O que as empresas podem fazer
Por isso é tão importante que as empresas estejam a par dos efeitos psicológicos negativos. Elas devem intensificar a atenção e os esforços em aplicar medidas preventivas e de apoio para o próximo ciclo que vamos enfrentar, que exigirá adaptabilidade para a retomada aos postos de trabalho.
E esse assunto também preocupa os profissionais. Muitos se perguntam: como será a retomada em termos de saúde e segurança? Algumas companhias farão home office até o final do ano ou por tempo indeterminado. No entanto, alguns setores não se enquadrarão 100% neste formato e terão que tomar cuidados.
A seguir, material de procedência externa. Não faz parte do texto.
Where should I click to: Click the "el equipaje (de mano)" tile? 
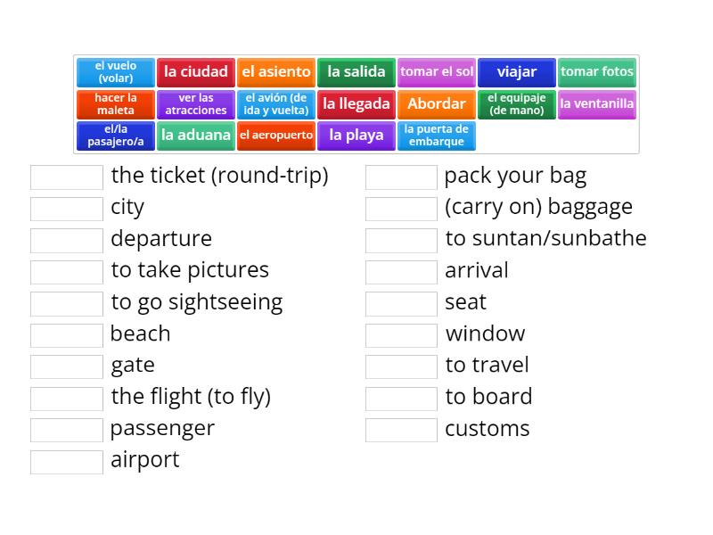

Além disso, mesmo o trabalho remoto tem suas questões delicadas: a privação social do mundo off-line pode contribuir para o aparecimento da depressão.
Neste momento, as lideranças de diversas áreas (RH, Saúde Ocupacional, Jurídico, Facilities etc.) devem estabelecer protocolos de segurança claros que visem assegurar a saúde dos funcionários no retorno às atividades e programas que monitorem e apoiem a saúde e o bem-estar mental de todos.
Listo abaixo 7 medidas básicas que podem ser adotadas:
1. Pesquisa Interna de monitoramento do nível de estresse
2. Webinars ministrados por profissionais da saúde debatendo temas de saúde mental para todos os funcionários (esta é uma boa forma de psicoeducação)
3. Webinars voltados especificamente para líderes para discutir temas específicos de gestão e explicitar a importância do autocuidado.
4. Rodas de conversas internas
5. Programas de meditação Mindfulness
6. Incentivo a terapia online (para prevenção e apoio)
7. Protocolos de intervenção nos casos em que houver um prejuízo ao bem-estar mental do colaborador.
Não podemos afirmar ainda que o que vivemos hoje se transformará no “novo normal”. No entanto, este é o momento de uma nova jornada que trará (se assim encararmos) grandes ensinamentos. É necessário trazer à tona um profundo profissionalismo para manter o equilíbrio em todas as áreas da vida. Assim conseguiremos construir um futuro melhor a todos.